■ Problem details: Scan the lines below for "Select" and copy the matches.

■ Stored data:
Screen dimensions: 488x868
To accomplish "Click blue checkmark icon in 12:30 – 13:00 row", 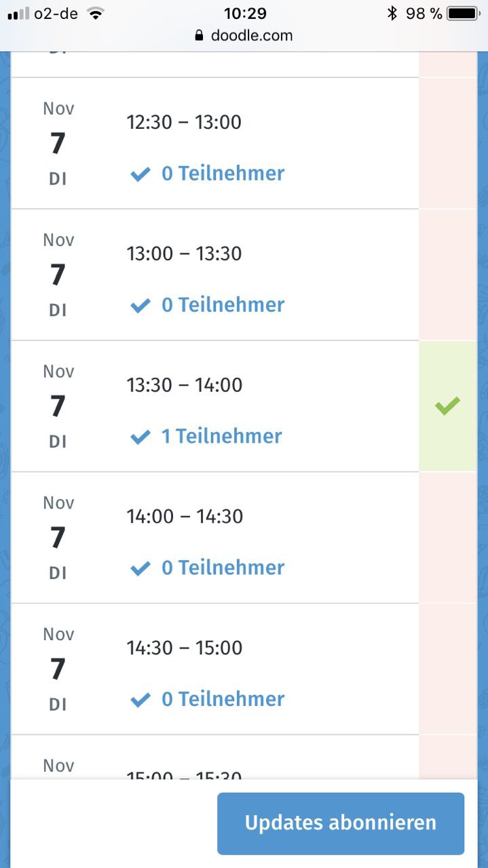I will click(x=140, y=174).
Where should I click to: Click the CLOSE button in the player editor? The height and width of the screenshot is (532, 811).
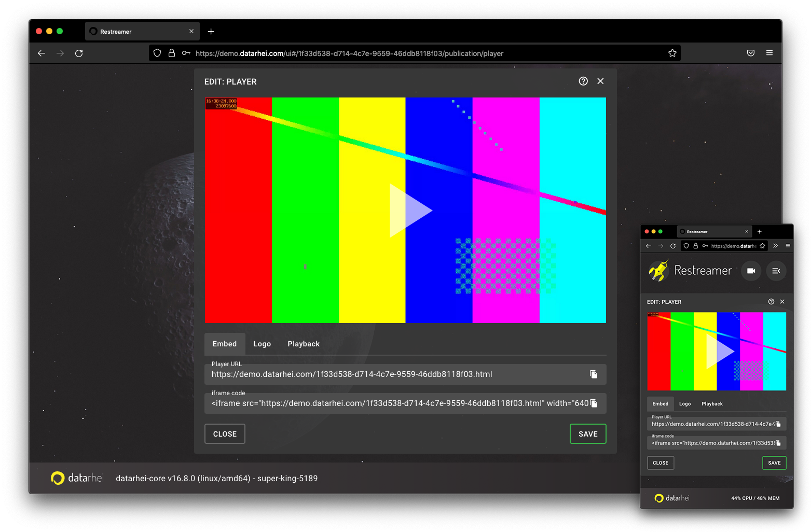tap(225, 433)
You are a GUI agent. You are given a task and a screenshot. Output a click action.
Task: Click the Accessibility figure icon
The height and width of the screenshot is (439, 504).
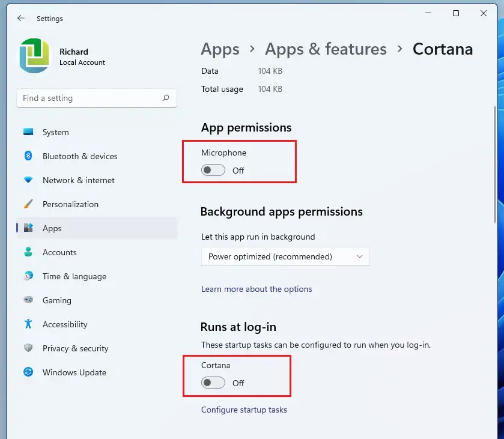tap(28, 324)
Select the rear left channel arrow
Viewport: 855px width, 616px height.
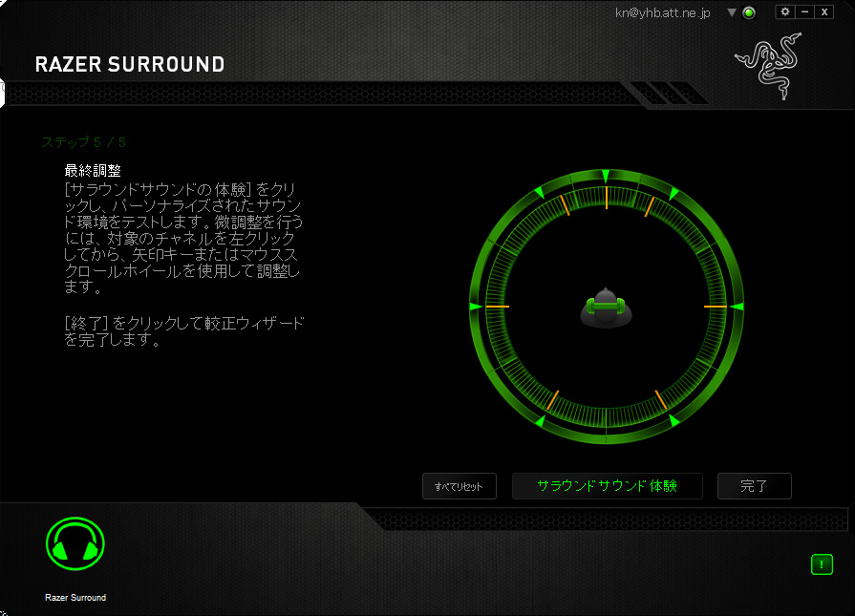540,420
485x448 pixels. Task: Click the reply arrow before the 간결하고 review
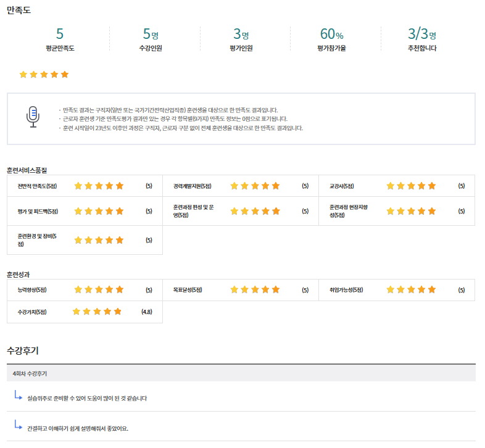[x=18, y=425]
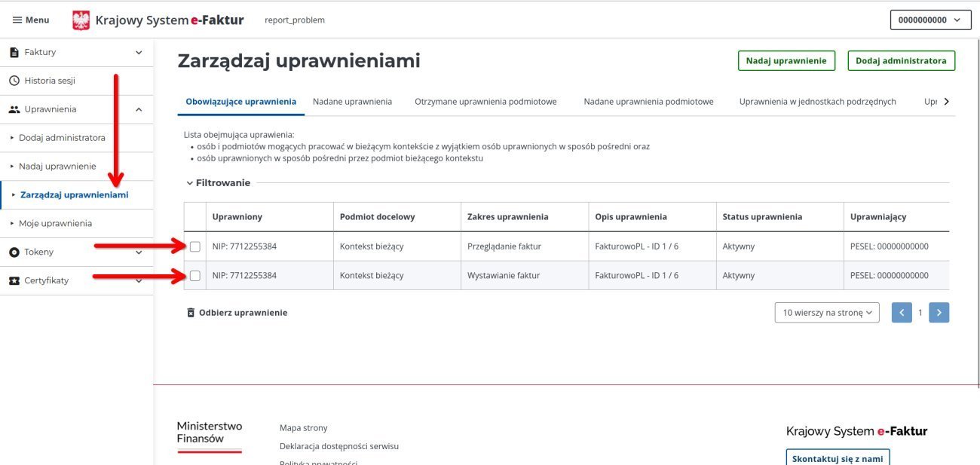Click the Nadaj uprawnienie button
The width and height of the screenshot is (980, 465).
(786, 60)
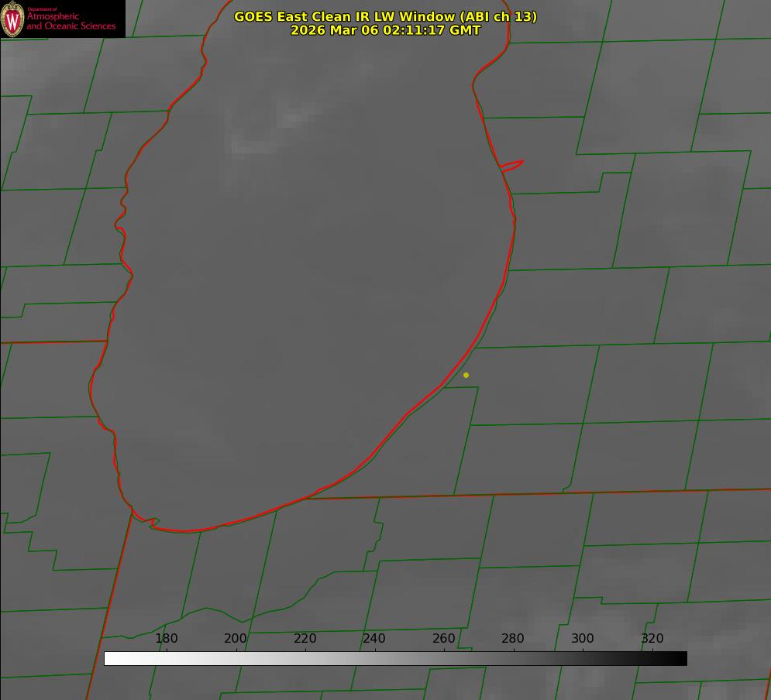This screenshot has height=700, width=771.
Task: Click the colorbar directly above the 220 label
Action: (x=305, y=658)
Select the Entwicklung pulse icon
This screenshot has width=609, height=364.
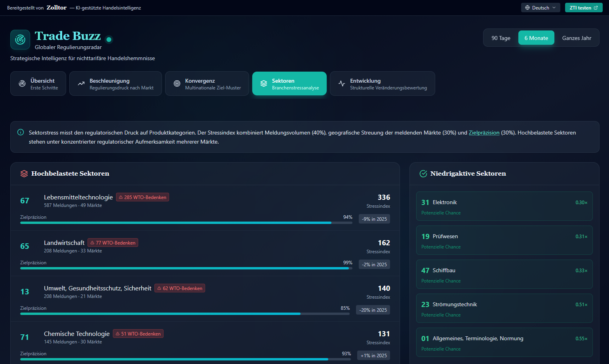(341, 83)
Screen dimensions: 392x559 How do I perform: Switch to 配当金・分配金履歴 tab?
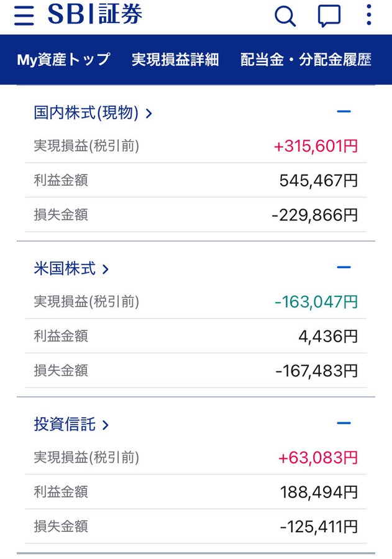[x=306, y=60]

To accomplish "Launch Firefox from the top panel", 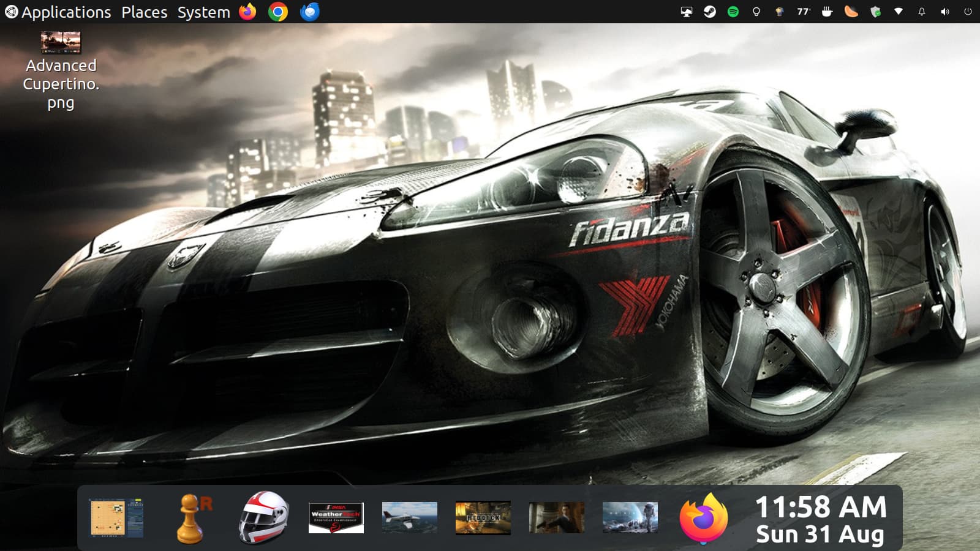I will (x=247, y=12).
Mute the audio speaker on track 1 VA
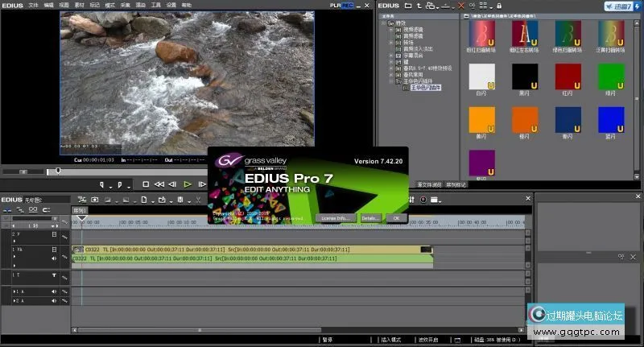The width and height of the screenshot is (644, 347). pyautogui.click(x=54, y=258)
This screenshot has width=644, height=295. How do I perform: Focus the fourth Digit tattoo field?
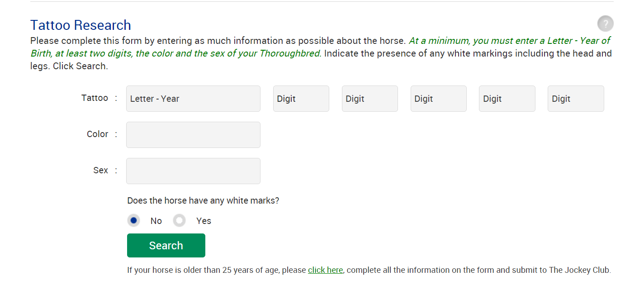pyautogui.click(x=507, y=99)
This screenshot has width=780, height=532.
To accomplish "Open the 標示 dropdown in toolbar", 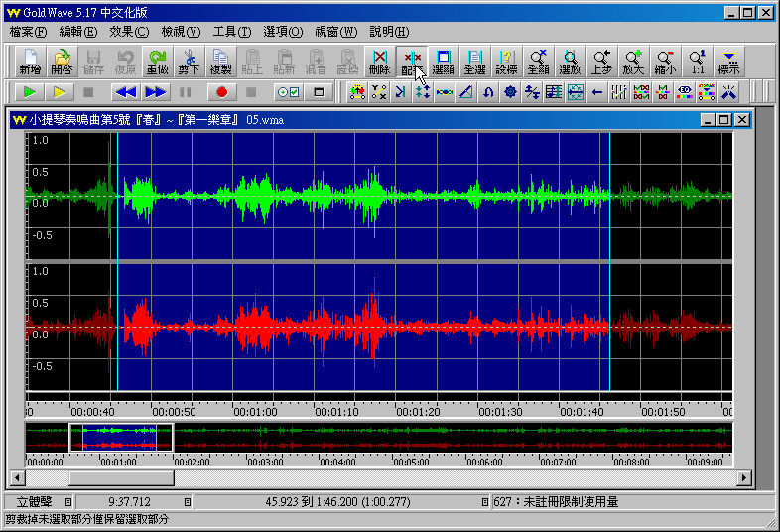I will point(729,62).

■ Exercise response:
Select the rear left channel arrow
Select the Entwicklung pulse icon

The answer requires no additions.